Which lines of the data contain the string "target"? Copy every one.

-- Records provided follows --

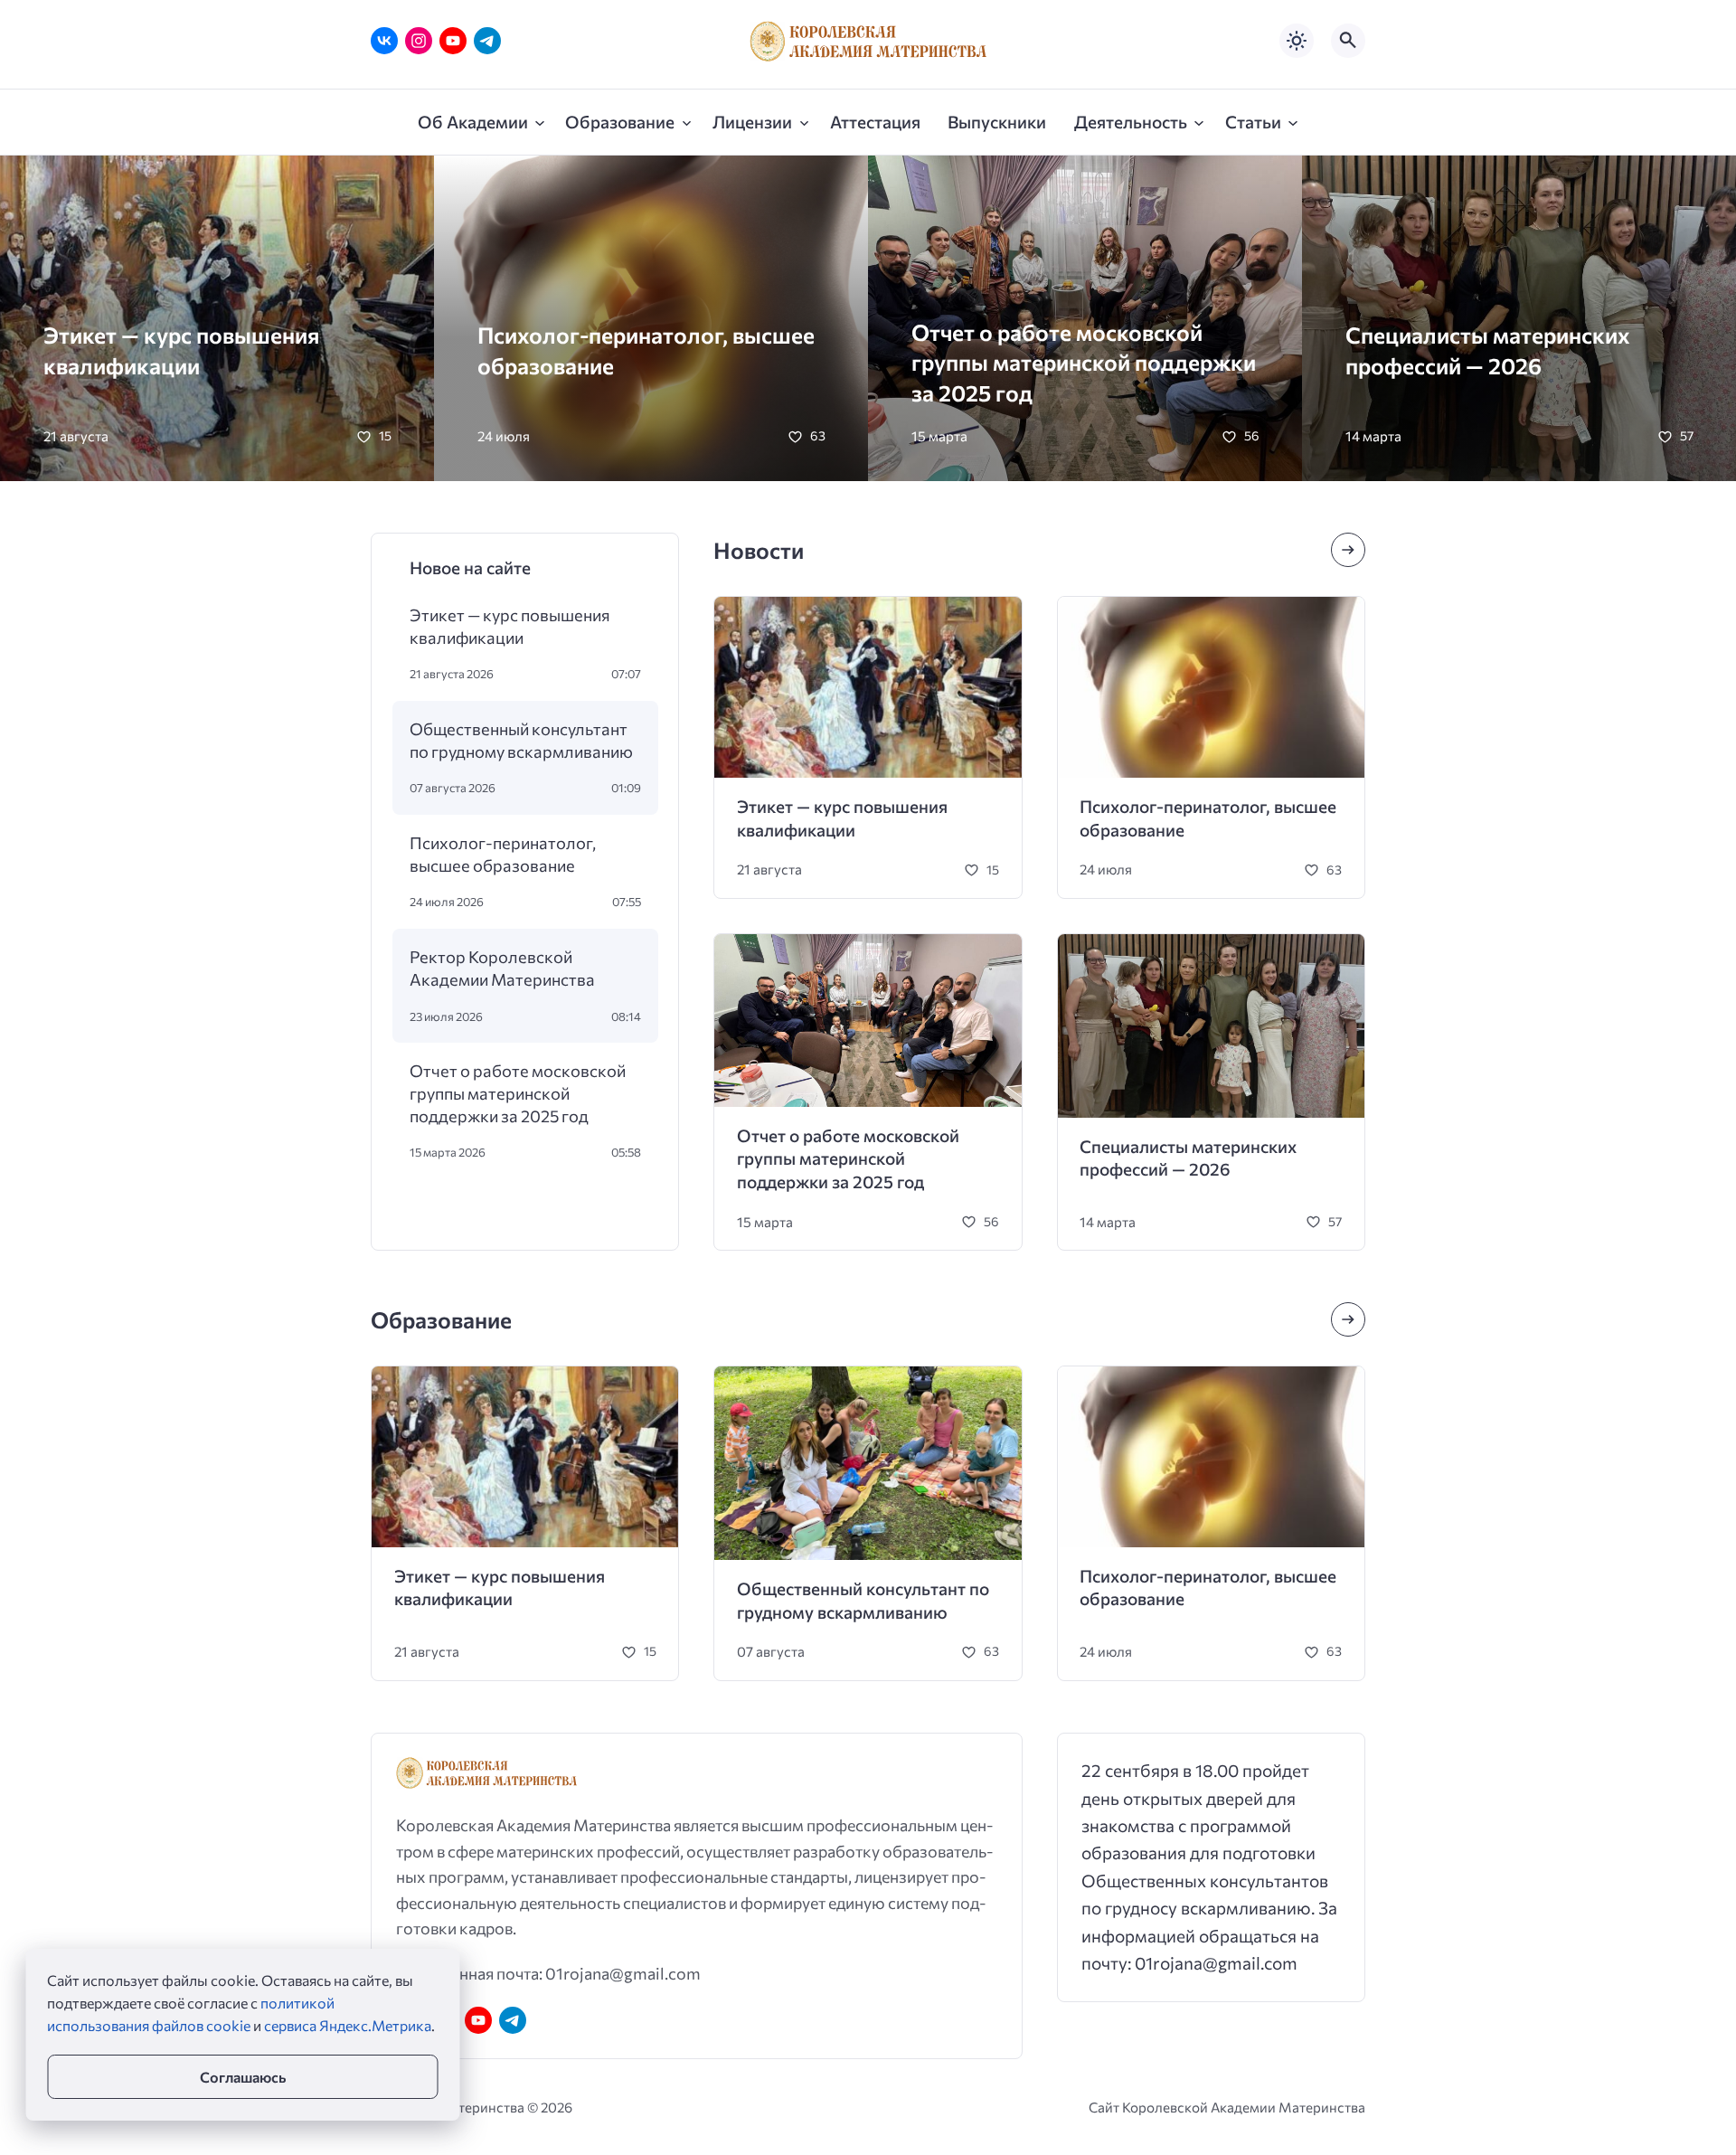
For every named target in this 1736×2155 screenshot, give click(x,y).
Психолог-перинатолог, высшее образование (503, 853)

-- Records provided concluded --
-- Records provided follows --

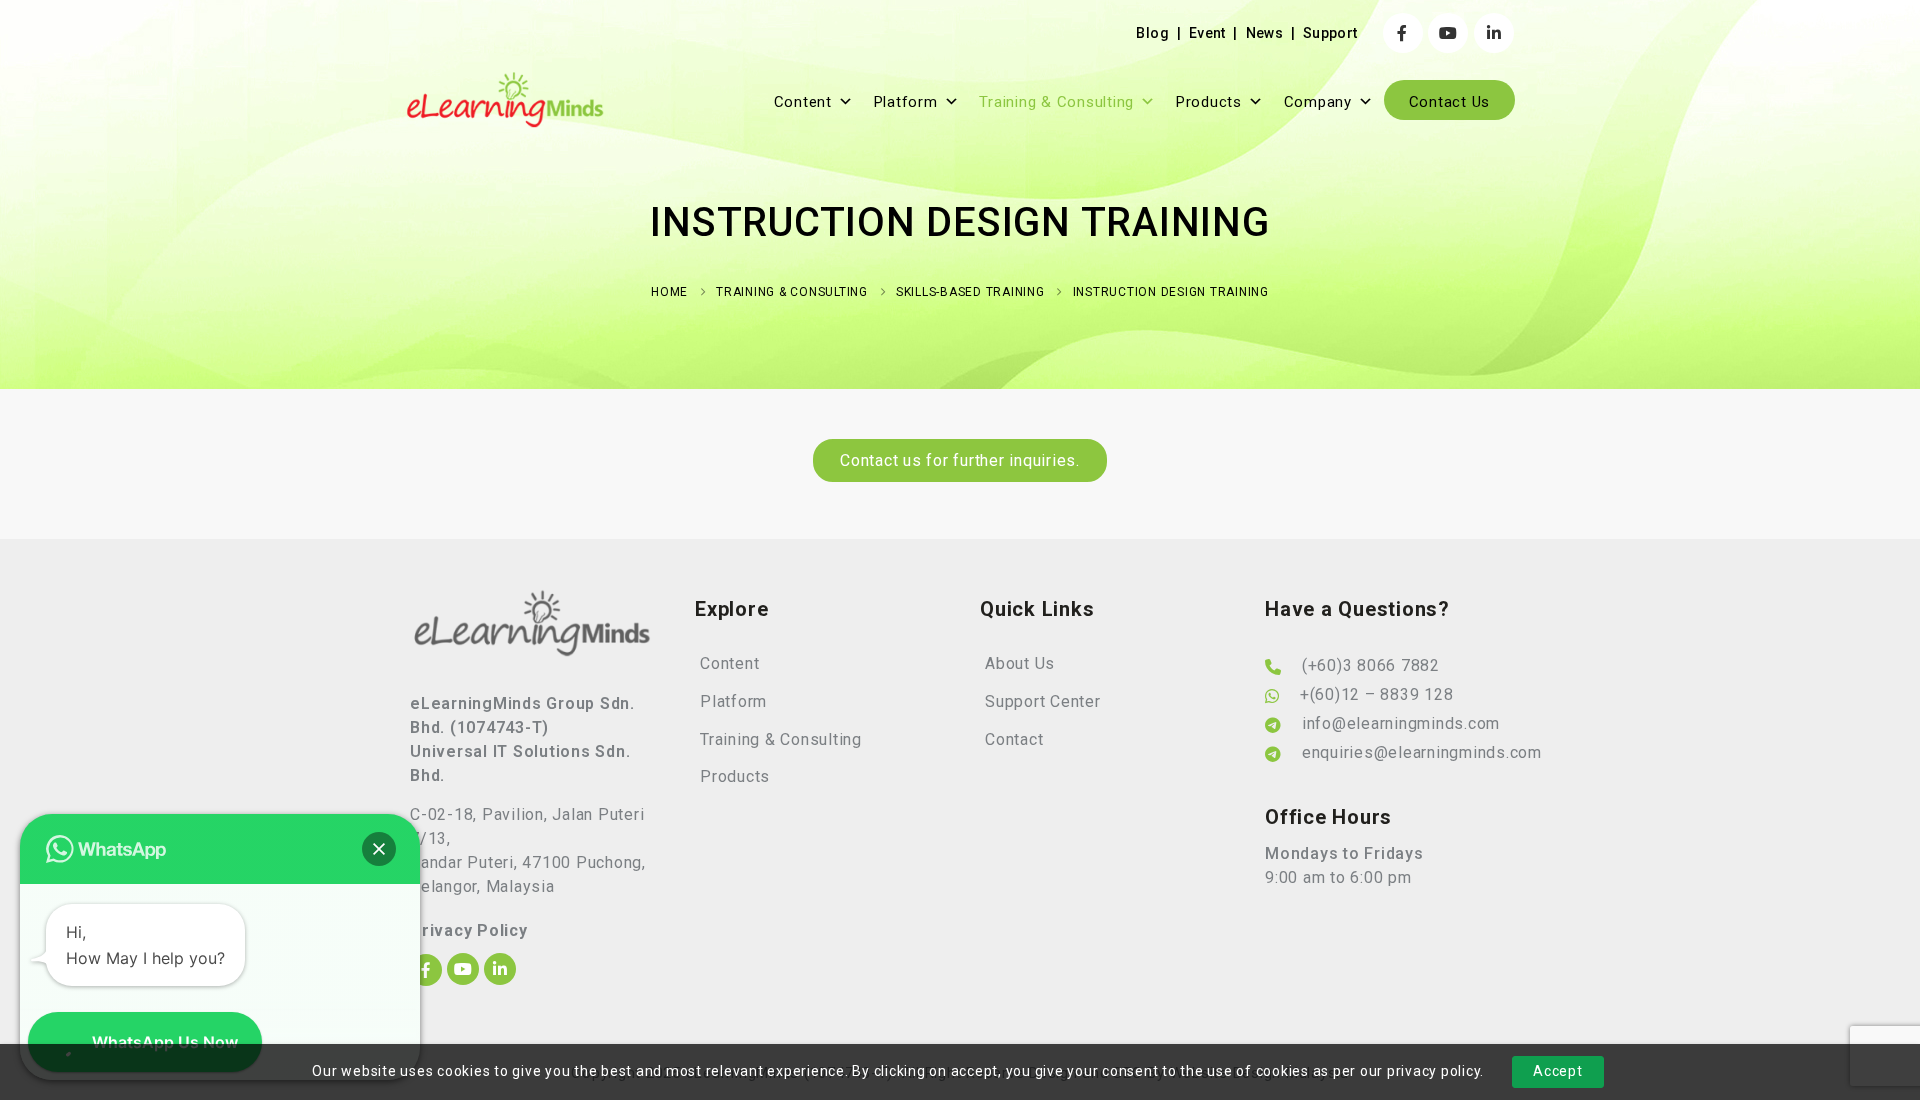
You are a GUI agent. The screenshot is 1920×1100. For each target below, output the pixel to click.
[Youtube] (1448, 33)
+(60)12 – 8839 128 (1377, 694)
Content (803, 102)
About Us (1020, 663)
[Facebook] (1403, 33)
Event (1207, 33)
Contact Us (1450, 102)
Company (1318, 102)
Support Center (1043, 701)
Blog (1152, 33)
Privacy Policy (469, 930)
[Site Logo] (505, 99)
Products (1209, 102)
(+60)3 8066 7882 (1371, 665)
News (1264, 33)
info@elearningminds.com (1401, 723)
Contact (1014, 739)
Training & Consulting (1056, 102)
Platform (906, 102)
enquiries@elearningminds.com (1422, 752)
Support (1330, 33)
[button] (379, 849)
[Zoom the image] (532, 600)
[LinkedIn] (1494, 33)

-- Records provided concluded --

### Task result
For every named target in this 1736×2155 screenshot, give click(x,y).
You are a GUI agent. The screenshot is 1920×1100. For each target below, output the pixel to click.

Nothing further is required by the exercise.